▶ **TEXT EXCERPT**
----

October 11 – 16 , 2020, Event 20423

CANCELLED Interoperability of Metadata Standards in Cross-Domain Science, Health, and Social Science Applications III

Due to the Covid-19 pandemic, this seminar was cancelled. A related Event was scheduled to September 26 – October 1 , 2021 – Seminar 21393.


Simon Cox (CSIRO – Clayton South, AU)
Arofan Gregory (Jaffrey, US)
Simon Hodson (CODATA – Paris, FR)
Steven McEachern (Australian National University – Acton, AU)
Joachim Wackerow (GESIS – Mannheim, DE)

This workshop builds on the outcomes of two previous Dagstuhl Workshops in 2018 and 2019 on the alignment of standards and technologies for cross-domain data combination. The first two workshops in this series have produced draft guidelines and use case documentation to provide insight into the cross-domain challenges which form the focus of the ISC CODATA Decadal Programme on ‘Making Data Work for Cross-Domain Grand Challenges’.

Four initial Working Groups emerged from discussions at the workshop in 2019. This third workshop will act as a face-to-face meeting and as a sprint for them, following and augmenting their online collaboration.

Scope and Background

To face many of today’s global grand challenges, data is needed from different domains and disciplines, and from different institutional levels, and it must be interoperable to be useful. Research projects in such fields, whether for policy or scientific purposes, often involve the use of data from a wide variety of sources, ranging from specific, local data sets to those supplied by higher-level national and international organizations. A huge proportion of research effort is expended to integrate and harmonize this data so that a meaningful analysis can be conducted.

Global grand challenges require data coming from a wide range of domains and institutional levels, presenting us with diverse issues:

  • Semantics, classifications, and terminology must be clear not only across domains and national boundaries, but also vertically within chains of data reporting and use
  • Metadata specifications for different purposes must be comprehensible at a computational as well as human-readable level, requiring both harmonization/alignment and better machine-actionable models and techniques
  • The provenance and processing of data must be made explicit in a fashion which supports further computation, enabling machine reproducibility of findings
  • The connection between scientific micro-data and official statistics at the national and international level must be strengthened, to improve both usability and quality for policy and scientific researchers alike

Working Groups

Each group contains experts in the use case and its data, as well as experts in relevant standards, technologies, and semantic/conceptual models.

----

▶ **GIVEN RECORDS**
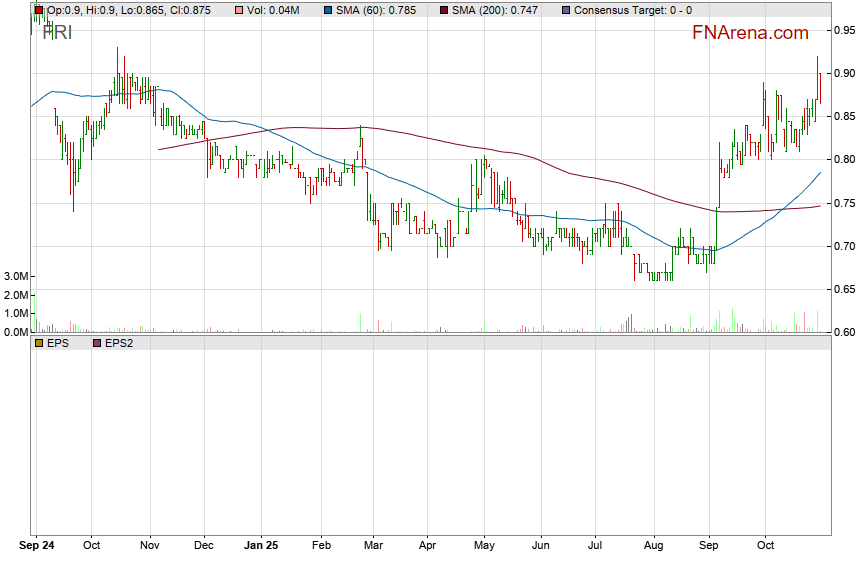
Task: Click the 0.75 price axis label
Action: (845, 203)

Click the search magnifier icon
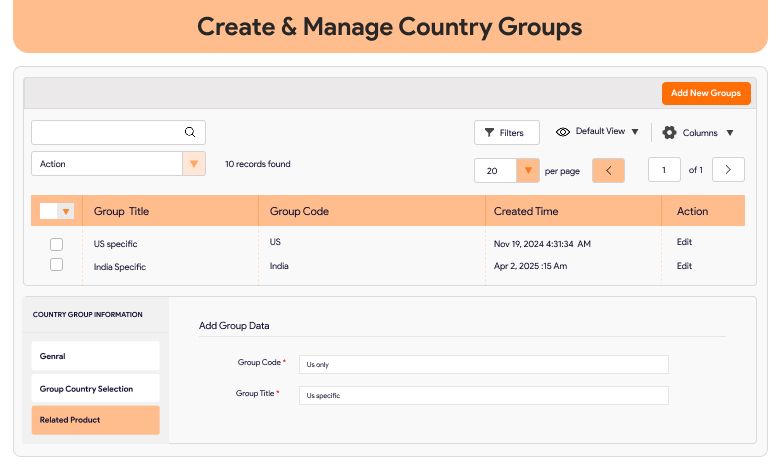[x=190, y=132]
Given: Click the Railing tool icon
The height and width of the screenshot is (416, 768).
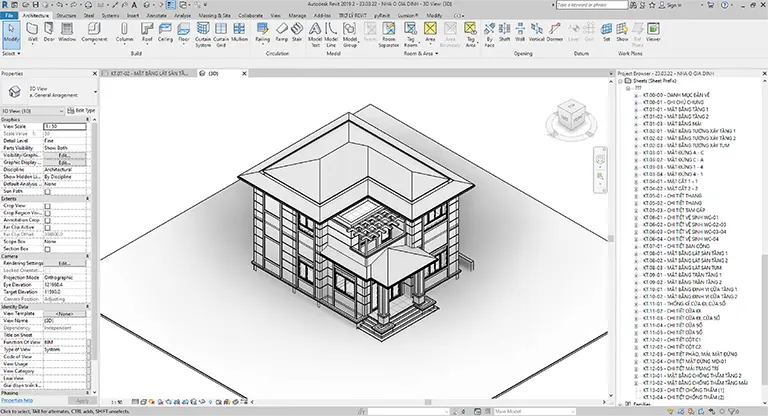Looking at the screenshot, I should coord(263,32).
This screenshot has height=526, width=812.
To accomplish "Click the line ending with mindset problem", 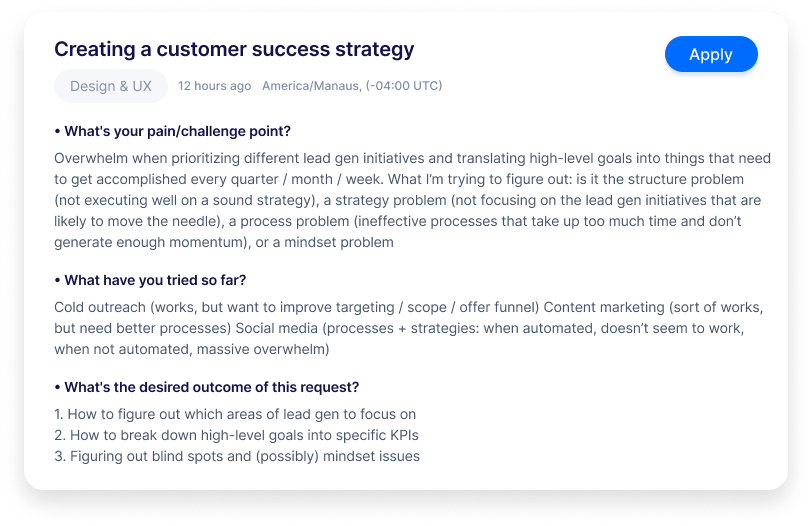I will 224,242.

----

▶ **REQUIRED ACTION A**
From the metadata standards seminar announcement, copy out the passage starting at "CANCELLED Interoperability of Metadata" and ending at "(CODATA – Paris, FR)".
▶ **REQUIRED ACTION B**
Write what comes next in the announcement for the seminar on metadata interoperability, picking up after its final sentence.

▶ **ANSWER BOX A**
CANCELLED Interoperability of Metadata Standards in Cross-Domain Science, Health, and Social Science Applications III

Due to the Covid-19 pandemic, this seminar was cancelled. A related Event was scheduled to September 26 – October 1 , 2021 – Seminar 21393.


Simon Cox (CSIRO – Clayton South, AU)
Arofan Gregory (Jaffrey, US)
Simon Hodson (CODATA – Paris, FR)

▶ **ANSWER BOX B**
Group 1:

Semantic Interoperability and Conceptual Framework
This group focuses on conceptual and semantic issues impacting the problem space. There are draft guidelines for vocabularies (a.k.a. terminologies, classifications, ontologies, etc.) and how they are managed and published. These will form one basis of the work. Additionally, a conceptual framework for data-sharing activities has been discussed and drafted but is in early stages of development. This framework is critical in communicating and organizing the outputs from all of the other working groups. Other activities may be identified as the work proceeds.

Group 2:

Policy Monitoring Indicators
This group focuses on the Sustainable Development Goals (SDGs), Disaster Risk Reduction (DRR), and other policy monitoring indicators, and the relationship of these data to scientific work in the disaster risk reduction, infectious disease, and resilient cities groups. One area of focus would be technology alignment in support of researcher use of international aggregates (like the SDGs), covering W3C RDF Data Cube Vocabulary, Statistical Data and Metadata eXchange (SDMX), and various related aspects.

Group 3:

Infectious Disease
The focus of this group is on the end-to-end flow of data in infectious disease research. This will initially cover the Health and Demographic Surveillance System (HDSS) infrastructure work from last year and builds on the London School of Hygiene & Tropical Medicine (LSHTM) case integrating this data with other data, for end users’ analysis and for better using SDG data. It will in turn be expanded to include an examination of pandemic epidemiology data, particularly with reference to Coronavirus disease 2019 (COVID-19). All of the draft guidelines in these areas would be further explored. Relationships to DRR and the Indicator Graph would also be explored. This group covers many technical areas, including reusable approaches to data integration and intersection with

Group 4:

Resilient Cities
This group focuses on the topics emerging from recent work in Medellín, Columbia, and on other examples, including some from India and elsewhere. Specifically, data related to transportation, health, planning, and measuring economic impacts will be examined, as a means of approaching challenges for data integration. The use of international data for references purposes will be considered, as will needed harmonization around time, geography, and other issues identified in earlier workshops.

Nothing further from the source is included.